“Ooh, you are awful, but I like you.” 

Older readers will remember Dick Emery and his character Mandy, who would respond to an innocently made double entendre with the phrase and a hefty shove. 

For younger readers, there is YouTube. https://www.youtube.com/watch?v=wkLRZzukcJc

Yes, this really was hilarious in the 1970s. 

I was trying to bring the phrase into a piece commenting on the rather underwhelming statement from Grant Shapps detailing the countries that the UK can visit after May (2021). 

Try as I might, I just can’t work “Ooh, you are awful…” into the post. He is awful, but there is no double entendre in his statement and I don’t particularly like him. 

Never  mind. Thomas Edison once said. “I haven’t failed. I have just found 10,000 ways that won’t work.”  Not all ideas work when it comes to blogging. Sometimes we just have to try something out, even a weak idea, and see what comes out. We can abandon the idea for now, but file it away for when we next need to write fresh content.

But back to Grant Shapps and his statement. 

He will allow us a couple of countries that might accept us in the near future, a handful of countries that definitely won’t, and…

The South Sandwich Islands? Ooh, Grant, you’re such a tease (hence the attempted allusion to Dick Emery). The South Sandwich Islands are a group of uninhabited islands in the South Atlantic, so uninviting that not even Argentina wants them. If we want crowds, we can visit the 30 people who live in South Georgia, but as holiday destinations go, it is quite a hard sell for travel agents and businesses starved of customers for 18 months. 

Unless of course Grant really is teasing us, and he means the original Sandwich Islands, discovered by Captain Cook in 1778. He named them after the Earl of Sandwich, who also inspired the bread and meat combination we now know so well. The islands were renamed the Hawaiian Islands in 1840, and that really would be a destination worth visiting. 

It can be difficult to create fresh and original content. Is there anything that has not already been said, recorded, filmed a hundred times before? So how do we come up with new content that people are going to want to read and that we want to write? 
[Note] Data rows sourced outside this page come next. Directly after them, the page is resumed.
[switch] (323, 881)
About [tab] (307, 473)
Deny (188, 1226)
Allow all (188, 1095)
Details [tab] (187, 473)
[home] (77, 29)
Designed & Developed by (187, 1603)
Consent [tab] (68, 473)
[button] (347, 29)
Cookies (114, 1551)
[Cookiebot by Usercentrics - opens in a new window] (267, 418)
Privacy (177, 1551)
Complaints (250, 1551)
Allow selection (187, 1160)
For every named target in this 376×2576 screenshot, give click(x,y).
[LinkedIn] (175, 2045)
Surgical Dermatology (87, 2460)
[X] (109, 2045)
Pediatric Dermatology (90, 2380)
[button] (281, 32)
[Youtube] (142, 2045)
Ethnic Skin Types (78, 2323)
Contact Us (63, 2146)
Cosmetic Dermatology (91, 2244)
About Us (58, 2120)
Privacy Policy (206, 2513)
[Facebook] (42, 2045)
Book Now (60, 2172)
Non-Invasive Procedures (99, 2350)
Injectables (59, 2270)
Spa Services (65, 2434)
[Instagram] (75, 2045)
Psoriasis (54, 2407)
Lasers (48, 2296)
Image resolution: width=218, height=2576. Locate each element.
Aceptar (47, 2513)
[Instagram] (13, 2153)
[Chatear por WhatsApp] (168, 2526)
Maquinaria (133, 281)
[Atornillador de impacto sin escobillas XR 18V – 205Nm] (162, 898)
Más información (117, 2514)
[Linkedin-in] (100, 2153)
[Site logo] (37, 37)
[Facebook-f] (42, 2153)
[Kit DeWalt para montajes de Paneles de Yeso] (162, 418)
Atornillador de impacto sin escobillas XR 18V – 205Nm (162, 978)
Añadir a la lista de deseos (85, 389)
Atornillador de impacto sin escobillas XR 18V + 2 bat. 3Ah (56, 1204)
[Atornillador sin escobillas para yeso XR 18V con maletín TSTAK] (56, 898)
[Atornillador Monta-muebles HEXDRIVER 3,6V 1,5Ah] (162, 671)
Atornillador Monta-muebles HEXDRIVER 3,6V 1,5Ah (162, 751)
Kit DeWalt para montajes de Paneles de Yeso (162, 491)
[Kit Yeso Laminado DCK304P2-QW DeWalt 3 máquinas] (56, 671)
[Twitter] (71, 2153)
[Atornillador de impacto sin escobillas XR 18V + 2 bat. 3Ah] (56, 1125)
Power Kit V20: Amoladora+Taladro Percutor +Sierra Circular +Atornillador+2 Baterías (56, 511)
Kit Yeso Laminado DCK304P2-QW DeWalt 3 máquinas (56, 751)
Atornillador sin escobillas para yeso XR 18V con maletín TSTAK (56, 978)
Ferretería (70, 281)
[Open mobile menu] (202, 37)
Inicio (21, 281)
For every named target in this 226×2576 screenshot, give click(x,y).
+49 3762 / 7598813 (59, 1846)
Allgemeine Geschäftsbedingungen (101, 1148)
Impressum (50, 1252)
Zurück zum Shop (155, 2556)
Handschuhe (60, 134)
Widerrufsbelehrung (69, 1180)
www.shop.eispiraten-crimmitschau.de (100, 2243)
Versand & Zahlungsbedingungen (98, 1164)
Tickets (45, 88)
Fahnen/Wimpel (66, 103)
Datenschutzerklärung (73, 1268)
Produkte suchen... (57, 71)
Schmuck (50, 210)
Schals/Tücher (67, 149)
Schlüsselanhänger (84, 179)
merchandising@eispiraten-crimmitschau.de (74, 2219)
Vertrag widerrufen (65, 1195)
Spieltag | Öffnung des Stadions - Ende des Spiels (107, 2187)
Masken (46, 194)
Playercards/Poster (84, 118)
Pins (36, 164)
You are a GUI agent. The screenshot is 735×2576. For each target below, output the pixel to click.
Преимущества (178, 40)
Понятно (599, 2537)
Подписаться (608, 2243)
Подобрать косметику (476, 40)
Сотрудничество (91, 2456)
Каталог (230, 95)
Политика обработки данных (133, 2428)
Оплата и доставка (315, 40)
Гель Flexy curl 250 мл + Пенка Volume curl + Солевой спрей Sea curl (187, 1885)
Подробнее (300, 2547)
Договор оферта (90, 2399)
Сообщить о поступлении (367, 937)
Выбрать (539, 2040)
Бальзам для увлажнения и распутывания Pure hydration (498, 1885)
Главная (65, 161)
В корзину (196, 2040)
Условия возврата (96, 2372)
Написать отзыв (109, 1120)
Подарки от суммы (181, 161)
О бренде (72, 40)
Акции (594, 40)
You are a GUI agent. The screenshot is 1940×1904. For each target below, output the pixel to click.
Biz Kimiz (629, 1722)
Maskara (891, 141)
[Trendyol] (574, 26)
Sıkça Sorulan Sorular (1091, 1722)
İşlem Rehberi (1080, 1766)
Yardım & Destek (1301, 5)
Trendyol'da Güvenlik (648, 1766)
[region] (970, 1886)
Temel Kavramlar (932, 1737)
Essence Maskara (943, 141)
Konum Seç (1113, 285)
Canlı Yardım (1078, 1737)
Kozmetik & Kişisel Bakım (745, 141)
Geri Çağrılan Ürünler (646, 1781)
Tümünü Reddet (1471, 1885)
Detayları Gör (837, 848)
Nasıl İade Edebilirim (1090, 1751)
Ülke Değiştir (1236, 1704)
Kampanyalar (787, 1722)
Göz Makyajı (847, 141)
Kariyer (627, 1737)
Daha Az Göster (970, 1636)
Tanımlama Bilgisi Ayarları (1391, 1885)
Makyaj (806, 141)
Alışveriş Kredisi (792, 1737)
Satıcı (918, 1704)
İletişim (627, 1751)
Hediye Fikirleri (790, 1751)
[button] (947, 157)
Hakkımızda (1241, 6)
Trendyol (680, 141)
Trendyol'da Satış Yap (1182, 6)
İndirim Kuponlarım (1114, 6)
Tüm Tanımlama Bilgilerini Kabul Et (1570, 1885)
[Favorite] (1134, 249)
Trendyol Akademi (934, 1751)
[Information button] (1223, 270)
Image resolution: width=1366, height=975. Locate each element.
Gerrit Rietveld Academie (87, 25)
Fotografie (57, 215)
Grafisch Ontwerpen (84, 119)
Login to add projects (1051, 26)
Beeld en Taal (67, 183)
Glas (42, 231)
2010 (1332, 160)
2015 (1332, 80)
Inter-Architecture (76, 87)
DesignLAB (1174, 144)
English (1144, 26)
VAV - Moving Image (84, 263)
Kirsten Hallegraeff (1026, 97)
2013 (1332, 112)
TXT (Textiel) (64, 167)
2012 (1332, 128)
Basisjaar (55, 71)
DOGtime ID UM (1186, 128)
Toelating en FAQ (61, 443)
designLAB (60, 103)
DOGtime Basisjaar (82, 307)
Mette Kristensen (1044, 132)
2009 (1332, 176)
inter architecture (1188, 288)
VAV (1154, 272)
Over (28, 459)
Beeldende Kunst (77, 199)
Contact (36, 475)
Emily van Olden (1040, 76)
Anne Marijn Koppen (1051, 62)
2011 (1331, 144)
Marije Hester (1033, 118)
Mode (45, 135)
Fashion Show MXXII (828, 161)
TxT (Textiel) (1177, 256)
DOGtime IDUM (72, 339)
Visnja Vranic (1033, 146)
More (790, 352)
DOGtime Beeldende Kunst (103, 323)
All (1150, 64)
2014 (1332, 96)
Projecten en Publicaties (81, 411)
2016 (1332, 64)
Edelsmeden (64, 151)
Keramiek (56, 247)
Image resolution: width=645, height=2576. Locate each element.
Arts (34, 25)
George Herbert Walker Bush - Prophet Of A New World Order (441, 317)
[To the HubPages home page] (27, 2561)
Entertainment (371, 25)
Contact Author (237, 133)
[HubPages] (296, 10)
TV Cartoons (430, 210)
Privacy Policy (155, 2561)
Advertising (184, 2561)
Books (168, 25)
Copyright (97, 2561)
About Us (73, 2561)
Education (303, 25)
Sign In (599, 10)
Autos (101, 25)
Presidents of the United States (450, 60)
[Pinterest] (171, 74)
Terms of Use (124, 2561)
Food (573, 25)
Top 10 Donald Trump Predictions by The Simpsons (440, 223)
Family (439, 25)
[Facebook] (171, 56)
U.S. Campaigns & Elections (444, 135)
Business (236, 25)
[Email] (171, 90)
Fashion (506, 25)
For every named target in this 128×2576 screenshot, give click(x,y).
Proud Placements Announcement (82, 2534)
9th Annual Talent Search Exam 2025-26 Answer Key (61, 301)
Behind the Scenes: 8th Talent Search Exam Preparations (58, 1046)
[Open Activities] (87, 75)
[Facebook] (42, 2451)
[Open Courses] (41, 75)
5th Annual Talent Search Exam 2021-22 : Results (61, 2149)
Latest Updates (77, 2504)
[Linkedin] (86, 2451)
One technique is to combine a series of ideas, not necessarily connected, and rearrange them like shaking a kaleidoscope of ideas, pushing them into new colours and shapes. Sometimes we like the new patterns created. Sometimes we don’t and we have to shake that kaleidoscope again. 

If we want to adopt this approach, we must make sure that we have a ready source of ideas to put in to the mix. In his book Copywriting Made Simple, Tom Albrighton makes the point that when we are stuck on output, when we can’t think what to write about, we should consider our input, what we have consumed, what has struck a chord with us. There may have been ideas we had previously which did not work at the time, a phrase or situation which caught our attention.  We will often find new and unexpected connections between ideas, and which provide us with a fresh approach to particular problem or bring about a new train of thought. There may not be anything new, but there are always new ways of looking at things. 

And that is how I have combined those unlikely bedfellows Dick Emery, Thomas Edison and failure, sandwiches and Grant Shapps into a post. It can be surprising what can be put together when you are trying to find and write better fresh content for your blog. Try it and see where you end up. I would love to see what stream of consciousness comes flowing out.